**What this exercise asks**:
1. According to the Auburn Bank history, in what year did the bank become a member of the Federal Home Loan Bank of Atlanta?
2. Using the Auburn Bank history, explain what Auburn National Bancorporation's business primarily consists of and what the bank it manages offers.

**Supplied text**:
Auburn National Bancorporation, Inc. is a bank holding company. The Company’s business is primarily the management of the Auburn Bank, which is an Alabama state member bank. The Bank offers financial products and services including checking, savings, and lending.  The bank is a member of the Federal Home Loan Bank of Atlanta (the “FHLB”). Its operation is regulated by the Federal Reserve and the Alabama Superintendent of Banks.

History
In 1907, Sheldon (Shel) L. Toomer, a successful businessman actively involved with community activities, established Bank of Auburn (now Auburn Bank) with his fellow merchants and faculty friends. The bank was located in the heart of downtown Auburn, which was an educational center in the early twentieth century. 

In 1964, the managers decided to change the bank's name to Auburn National Bank.

In 1991, the Bank became a member of the Federal Home Loan Bank of Atlanta (the “FHLB”), and in 1995, they changed the bank’s name again to Auburn Bank, which is also the bank’s current name.

**Supplied material**:

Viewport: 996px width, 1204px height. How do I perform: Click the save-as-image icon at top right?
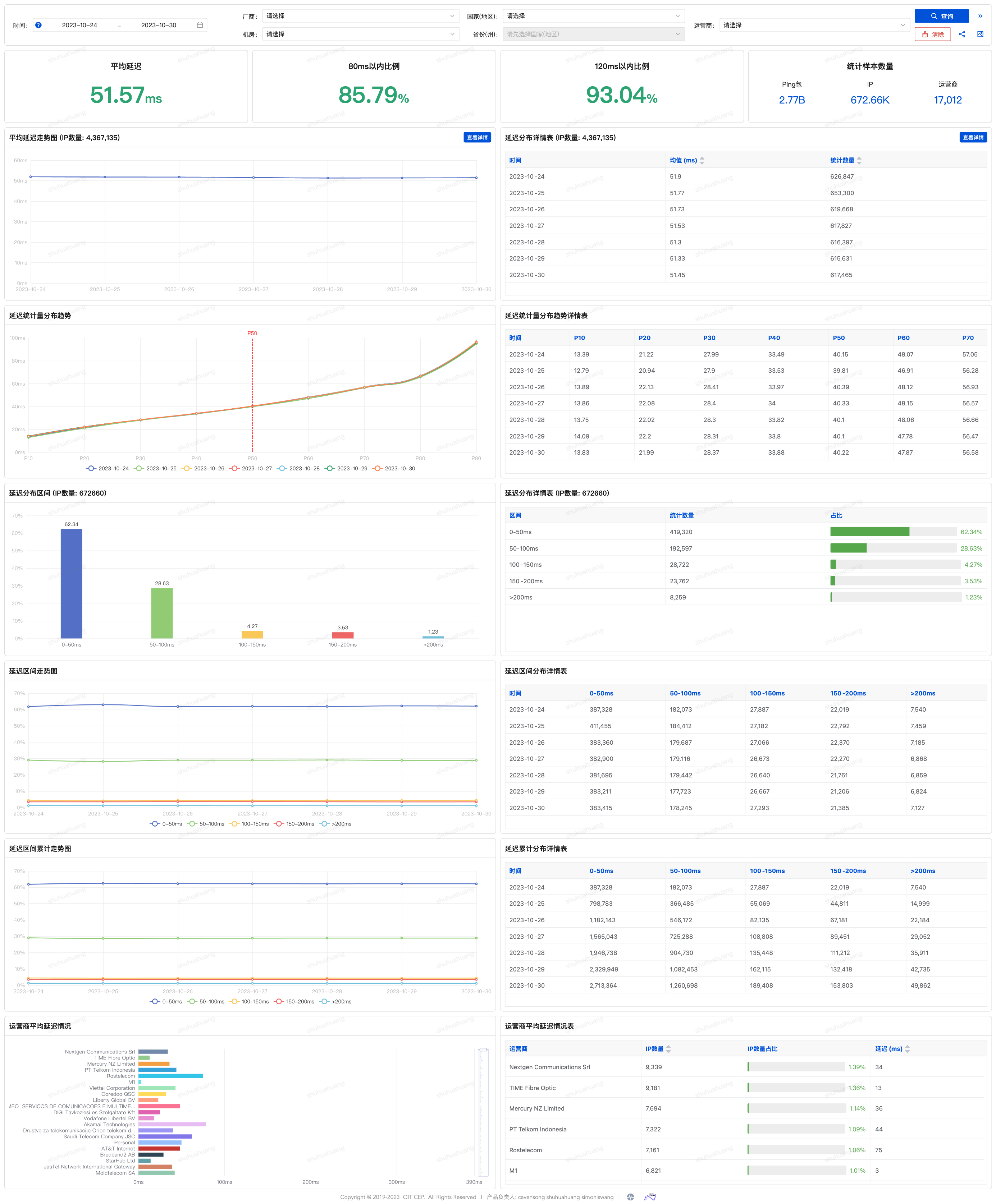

**Answer set**:
1. 1991

2. Auburn National Bancorporation is a bank holding company whose business is primarily the management of Auburn Bank, an Alabama state member bank. The bank offers financial products and services, including checking, savings, and lending.